Ricevute dalla Chiesa in Australia 1500 denunce di abusi sessuali, un terzo su minori. Grande maggioranza nella regione del Nuovo Galles del Sud

La Chiesa Cattolica in Australia ha ricevuto, solo quest'anno, almeno 1500 denunce di abusi sessuali commessi da parte di preti e religiosi, di cui circa un terzo su minori. Lo riferisce il quotidiano The Australian, precisando che il numero è quasi certamente una stima per difetto, poiché la Chiesa sostiene di non essere in grado di fornire una cifra nazionale accurata. Il numero delle denunce viene ricavato da dichiarazioni di questi mesi rilasciate dagli arcivescovi di Sydney e di Melbourne. Circa due terzi dei reclami sono stati presentati nel Nuovo Galles del Sud (la capitale della regione è Sydney) secondo la procedura chiamata "Towards Healing" ("Verso la riconciliazione"), stabilita nel 1996, oppure secondo il programma equivalente detto Melbourne Response. Molti di coloro che si sono sottoposti alle procedure dichiarano che l'esperienza li ha "nuovamente traumatizzati" o "ha rinnovato le sofferenze". Una delle vittime ha criticato la mancanza di indipendenza, poiché i reclamanti sono stati "reintrodotti allo stesso ambiente patito nell'infanzia". Tra i vari casi, c'è la testimonianza di una donna le cui due figlie subirono abusi da un prete.

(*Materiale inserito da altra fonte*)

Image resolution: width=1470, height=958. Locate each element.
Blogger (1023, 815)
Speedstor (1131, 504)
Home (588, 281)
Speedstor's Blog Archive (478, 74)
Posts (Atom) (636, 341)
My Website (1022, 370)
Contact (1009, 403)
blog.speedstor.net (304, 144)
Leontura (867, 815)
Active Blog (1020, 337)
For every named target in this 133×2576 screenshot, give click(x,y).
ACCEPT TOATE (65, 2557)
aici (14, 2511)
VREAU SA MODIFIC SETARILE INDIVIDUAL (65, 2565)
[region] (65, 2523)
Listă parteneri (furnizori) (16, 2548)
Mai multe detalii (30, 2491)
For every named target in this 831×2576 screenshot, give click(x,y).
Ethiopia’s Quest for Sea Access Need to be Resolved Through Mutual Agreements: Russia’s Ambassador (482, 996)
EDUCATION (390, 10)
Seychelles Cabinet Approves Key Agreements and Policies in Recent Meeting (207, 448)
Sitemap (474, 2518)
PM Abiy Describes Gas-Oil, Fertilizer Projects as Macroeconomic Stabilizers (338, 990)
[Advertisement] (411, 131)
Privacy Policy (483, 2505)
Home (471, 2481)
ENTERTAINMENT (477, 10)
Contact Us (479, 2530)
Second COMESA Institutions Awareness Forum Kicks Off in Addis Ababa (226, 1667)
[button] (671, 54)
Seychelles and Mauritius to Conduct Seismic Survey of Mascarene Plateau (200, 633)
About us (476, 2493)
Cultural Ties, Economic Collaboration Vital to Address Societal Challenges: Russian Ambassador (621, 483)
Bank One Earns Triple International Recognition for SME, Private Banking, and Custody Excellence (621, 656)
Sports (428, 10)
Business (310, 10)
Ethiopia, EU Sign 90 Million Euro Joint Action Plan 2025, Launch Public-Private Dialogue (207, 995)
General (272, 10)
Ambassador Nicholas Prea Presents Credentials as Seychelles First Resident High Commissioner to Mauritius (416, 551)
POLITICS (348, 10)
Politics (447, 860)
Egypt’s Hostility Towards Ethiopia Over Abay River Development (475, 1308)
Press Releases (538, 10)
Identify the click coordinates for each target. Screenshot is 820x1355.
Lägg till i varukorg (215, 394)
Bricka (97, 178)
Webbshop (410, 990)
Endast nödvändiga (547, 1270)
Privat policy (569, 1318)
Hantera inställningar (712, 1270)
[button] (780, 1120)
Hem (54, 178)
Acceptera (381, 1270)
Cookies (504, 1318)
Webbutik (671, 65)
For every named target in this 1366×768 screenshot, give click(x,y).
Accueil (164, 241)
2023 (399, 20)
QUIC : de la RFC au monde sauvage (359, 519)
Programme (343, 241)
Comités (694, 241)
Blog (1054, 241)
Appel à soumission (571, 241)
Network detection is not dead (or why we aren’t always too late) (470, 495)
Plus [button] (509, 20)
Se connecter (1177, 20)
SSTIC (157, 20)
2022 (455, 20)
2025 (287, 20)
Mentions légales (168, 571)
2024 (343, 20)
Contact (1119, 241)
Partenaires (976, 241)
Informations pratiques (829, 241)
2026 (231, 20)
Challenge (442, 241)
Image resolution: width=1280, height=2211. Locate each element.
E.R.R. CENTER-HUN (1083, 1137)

La madre descrive l'esperienza come "altamente ingiuriosa" e "un trauma che si poteva evitare". Un'altra donna, questa volta adulta, che è stata aggredita sessualmente dal suo parroco, ha riferito di essere stata "gravemente traumatizzata" dalla risposta della Chiesa. Un portavoce del card. George Pell, arcivescovo di Sydney e in precedenza di Melbourne, ha assicurato che "la gran maggioranza delle persone hanno accolto con favore l'approccio di Towards Healing".